Les rapports concluent que depuis que la pandémie de COVID-19 s’est installée en 2020, de nombreuses organisations d’aide ont dû rapidement modifier leurs modèles opérationnels, en s’appuyant davantage sur les acteurs locaux qui pouvaient maintenir l’accès aux populations locales. “Cela a donné un élan aux conversations sur le développement dirigé localement, mais il est trop tôt pour voir si cela a conduit à un changement à long terme du pouvoir de décision ou à une augmentation du financement direct des acteurs locaux. L’un des principes du développement géré à l’échelle locale est qu’il doit tendre vers un scénario où le pays ne dépend plus de l’aide extérieure. La communauté d’aide doit veiller à ce que les programmes nationaux définissent clairement une stratégie de sortie responsable et menée localement.

En cette année de reconstitution des ressources du Fonds mondial, au cours de laquelle le Fonds doit mobiliser les bailleurs mais également calculer les allocations et définir les outils pour préparer les futures demandes de financement, ce rapport ne peut que résonner à nos oreilles. Le Fonds Mondial est l’un des rares bailleurs à avoir choisi dès le départ de s’appuyer sur les acteurs nationaux par le biais des Instances de Coordination  Nationale (ICN) et ce dans une optique de complémentarité (le Fonds Mondial couvre les lacunes liées aux stratégies nationales). L’accent mis sur le partenariat, fondement de son action, permet aux communautés de faire partie de toutes les instances de décision non seulement à Genève mais aussi dans les pays.

Toutefois, nous devons admettre que certaines des questions soulevées dans ce rapport sont, de manière inconfortable proches de la façon dont le Fonds mondial fonctionne, et que le Fonds mondial, qui a pris des engagements pour la transparence et l’amélioration continue, devrait en prendre note.

Tout d’abord, il y a la question de l’appropriation par les pays et de la “reprise en main”. Malgré le “dialogue pays”, les intérêts de nombreux pays ne sont pas toujours alignés sur ceux du Fonds mondial et ils aimeraient avoir davantage leur mot à dire sur l’utilisation des subventions. Cependant, Aidspan a appris que les pays craignent des représailles s’ils remettent en cause certaines questions. Les équipes pays du Fonds mondial sont devenues encore plus puissantes avec le nouveau modèle de financement et les procédures de gestion des risques de plus en plus strictes, et elles jouent un rôle beaucoup plus direct dans l’élaboration des demandes de financement  et la mise en œuvre qu’il y a cinq ans.

Enfin, des voix s’élèvent contre les procédures de plus en plus lourdes et incompréhensibles pour les acteurs des pays; les coupes opérées à Genève au moment de l’octroi des subventions ont fait dire à certains que personne ne reconnaît le produit final.

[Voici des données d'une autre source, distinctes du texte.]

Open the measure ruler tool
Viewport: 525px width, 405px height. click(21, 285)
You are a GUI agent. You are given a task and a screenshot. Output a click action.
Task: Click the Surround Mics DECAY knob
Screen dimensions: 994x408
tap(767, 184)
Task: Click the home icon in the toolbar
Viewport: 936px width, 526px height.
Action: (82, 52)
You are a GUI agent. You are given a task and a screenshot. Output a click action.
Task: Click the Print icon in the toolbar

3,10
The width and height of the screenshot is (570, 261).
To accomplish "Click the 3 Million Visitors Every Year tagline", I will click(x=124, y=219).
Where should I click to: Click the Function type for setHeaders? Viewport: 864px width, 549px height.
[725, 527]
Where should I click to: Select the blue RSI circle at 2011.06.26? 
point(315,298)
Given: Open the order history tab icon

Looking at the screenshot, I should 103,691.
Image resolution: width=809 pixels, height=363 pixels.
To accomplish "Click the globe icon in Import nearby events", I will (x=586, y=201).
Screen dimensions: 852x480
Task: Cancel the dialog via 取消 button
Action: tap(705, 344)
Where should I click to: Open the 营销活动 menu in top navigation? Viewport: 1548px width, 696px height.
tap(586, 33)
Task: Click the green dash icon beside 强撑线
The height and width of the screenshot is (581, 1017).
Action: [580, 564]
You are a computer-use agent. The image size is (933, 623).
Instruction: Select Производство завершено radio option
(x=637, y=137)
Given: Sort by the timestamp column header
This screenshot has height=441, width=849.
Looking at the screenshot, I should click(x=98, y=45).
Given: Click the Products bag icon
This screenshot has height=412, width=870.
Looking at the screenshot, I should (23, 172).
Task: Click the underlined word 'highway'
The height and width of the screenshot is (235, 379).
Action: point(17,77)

Les communautés sont certes représentées au sein de l’ICN et à Genève, mais des questions de légitimité et de représentativité sont régulièrement soulevées. Et plus généralement, l’attitude selon laquelle les décisions relatives aux modalités de mise en œuvre dans les pays fragiles sont prises à Genève, ainsi que toute la gestion des risques, les mesures punitives et la méfiance à l’égard des acteurs nationaux, sont des questions qui ne peuvent plus être ignorées.